El sistema jubilatorio, ese laberinto de trámites y reformas que dejó heridas abiertas desde 2007, es hoy una grieta que cruza a la mitad los sueños de miles. Cambiarlo no es sólo ajustar la edad o sumar ceros a un presupuesto, es devolver el sentido a una vida dedicada a sostener el país desde las palabras, los libros, las pizarras. Y es también mirar de frente la paradoja: un Estado que pide levantar la huelga por el derecho de los niños a aprender, pero que no se atreve a preguntarse cómo aprenden los hijos de las maestras que duermen en las aceras por exigir justicia.

En medio del ruido, se prometió también un aumento salarial. Un 9% retroactivo y un 10% a partir de septiembre. A simple vista, parecen cifras esperanzadoras. Pero cuando el salario ha estado históricamente por debajo del mínimo vital, el porcentaje apenas roza la dignidad perdida. Dignidad que no se negocia en mesas técnicas, sino que se reconstruye desde la confianza, desde un Estado que no castiga la disidencia con indiferencia.

Detrás de cada cifra hay una historia que no cabe en Excel, la profesora que camina cuatro horas para llegar a su escuela multigrado; el maestro que enseña álgebra con hojas recicladas porque no hay libros nuevos; los comités escolares que hacen rifas para pintar los salones porque los presupuestos jamás llegan. Son esas historias las que deberían estar sentadas en la mesa de negociación, con voz, con presencia, con rabia legítima.

Se habla también de desmontar la estructura que regula el ingreso y ascenso del magisterio, esa Unidad impuesta que ha generado más preguntas que soluciones. Que se proponga su desaparición progresiva, escuela por escuela, no es una victoria, sino una oportunidad, devolver a cada comunidad educativa el control de su destino, devolver al magisterio el respeto que perdió entre expedientes y códigos QR.
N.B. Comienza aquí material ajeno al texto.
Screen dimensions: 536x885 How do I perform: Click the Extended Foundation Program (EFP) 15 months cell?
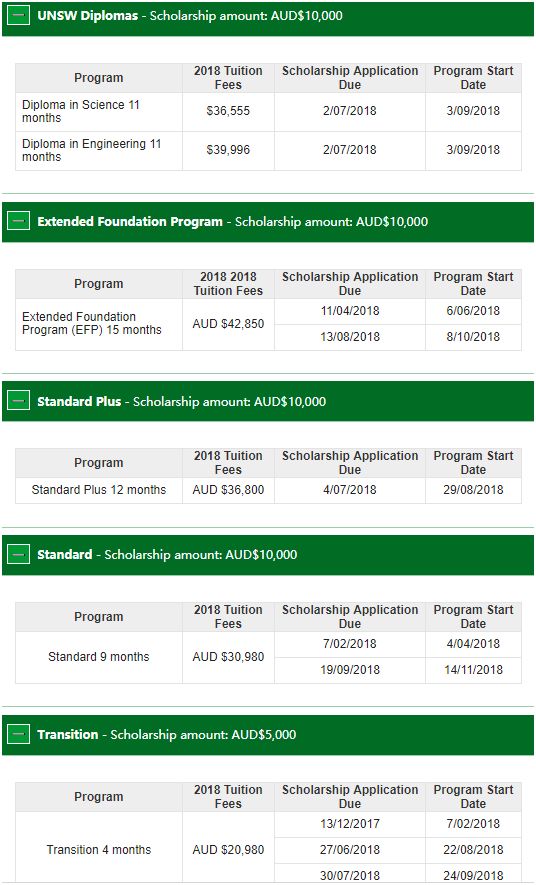(x=99, y=324)
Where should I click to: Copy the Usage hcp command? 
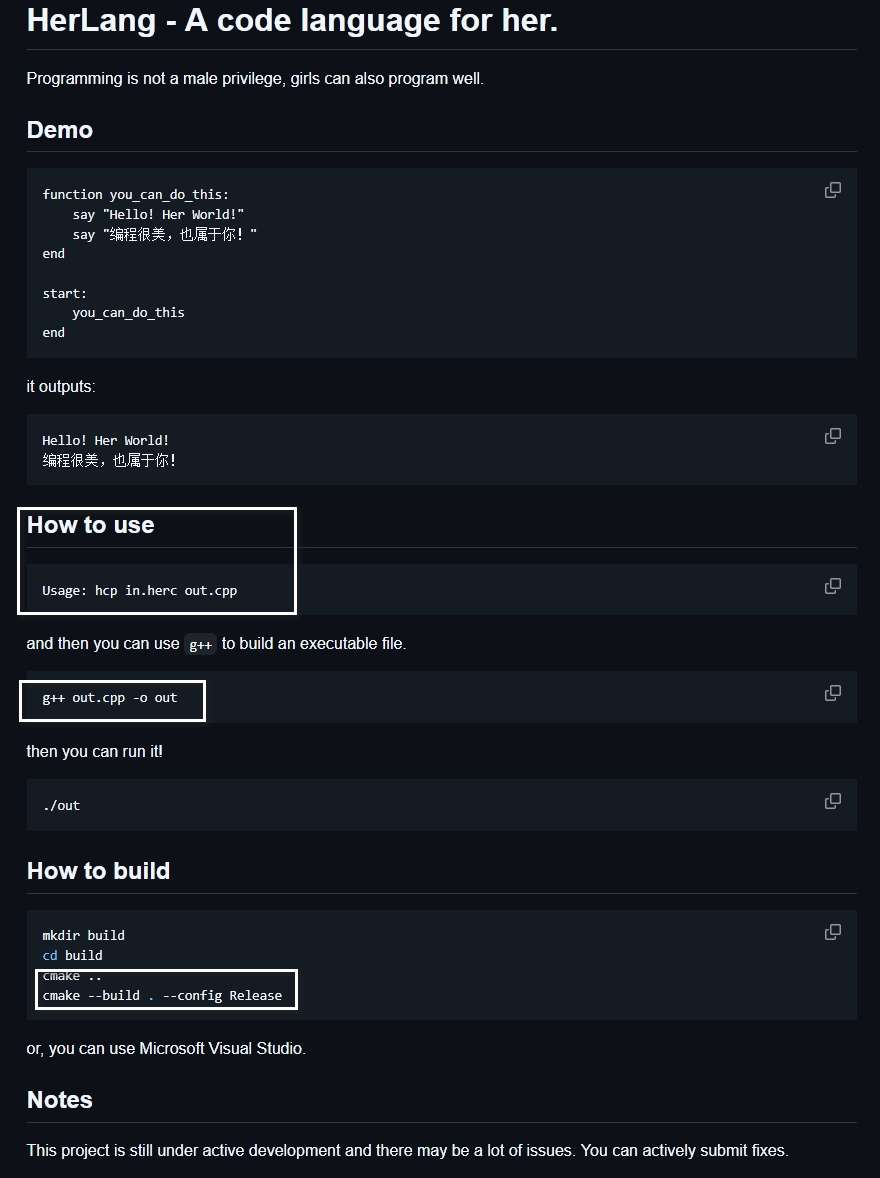point(832,586)
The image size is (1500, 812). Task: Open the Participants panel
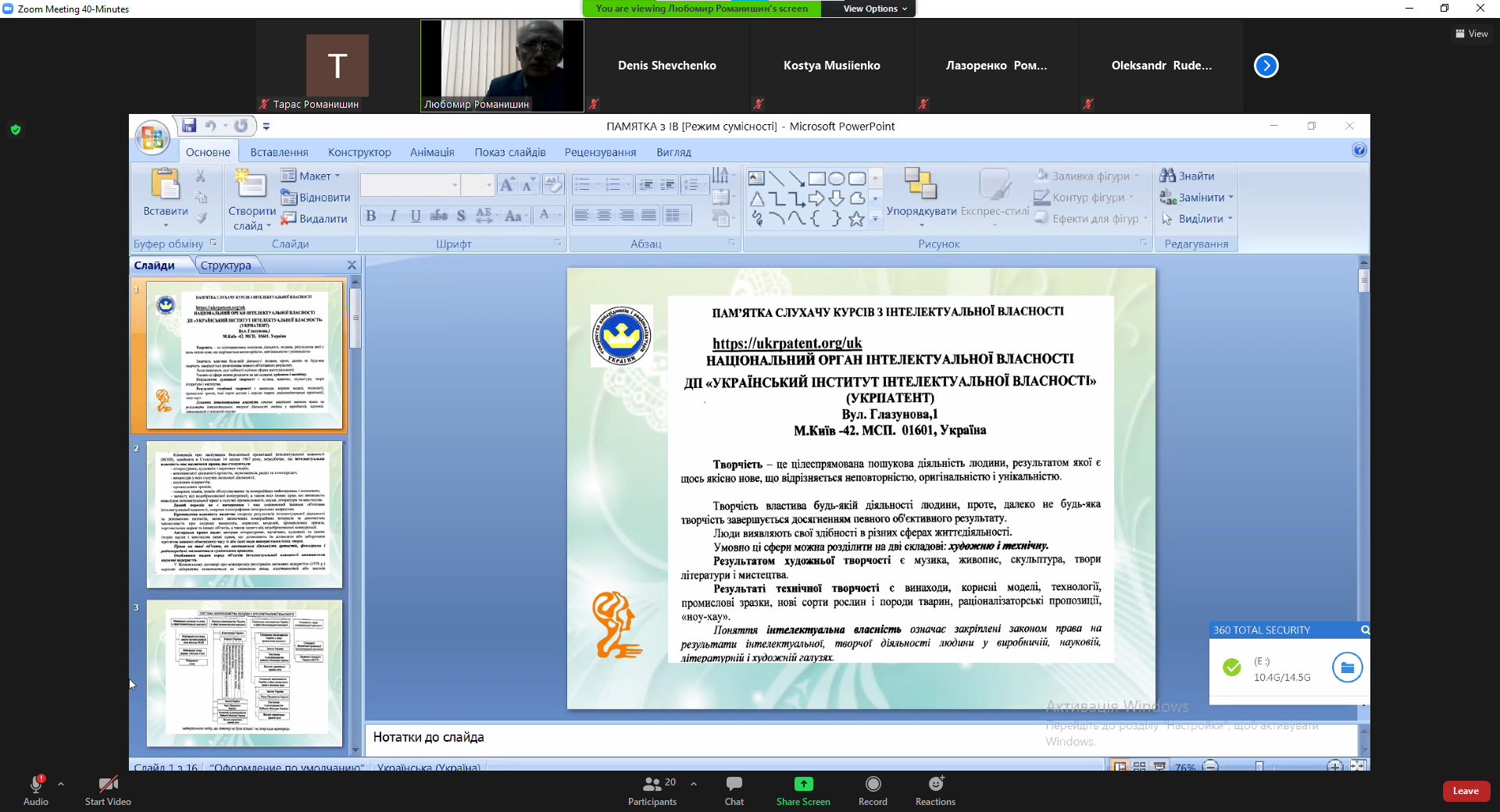(x=652, y=784)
Pero ninguna reforma, ningún acuerdo, tendrá sentido si no se entiende que enseñar no es una función técnica, sino una forma de habitar el mundo. El aula no es una oficina; es un territorio sagrado donde germina la ciudadanía, la memoria y el futuro. Y cuando se le niega a quienes la sostienen condiciones mínimas de existencia, se traiciona algo más profundo que un contrato laboral, se traiciona el pacto con la nación.

Hoy se pide a los docentes que regresen al aula. Que concluyan el ciclo escolar. Que levanten la lucha. Pero nadie puede levantar la huelga de una vida, la huelga simbólica que impone la pobreza, la marginación y la constante sospecha hacia quienes educan. Esa huelga no se resuelve con un pliego, sino con verdad y compromiso. Con justicia más que con orden.

Las autoridades aseguran que no hay más capacidad fiscal. Pero tal vez lo que falta no es dinero, sino otra forma de entender la educación: no como gasto, sino como deuda histórica. No como política pública, sino como herencia común. Porque si hay una lucha que vale la pena, es la de quienes enseñan en silencio, sin reflectores, mientras el país se tambalea sobre sus hombros.

Y aunque los noticiarios seguirán hablando de acuerdos, de cifras millonarias, de mesas tripartitas, en los rincones donde la educación es todavía resistencia, una maestra seguirá explicando a sus alumnos lo que es una metáfora, usando la propia historia como ejemplo. Porque ella, desde siempre, ha sido la más nítida de todas.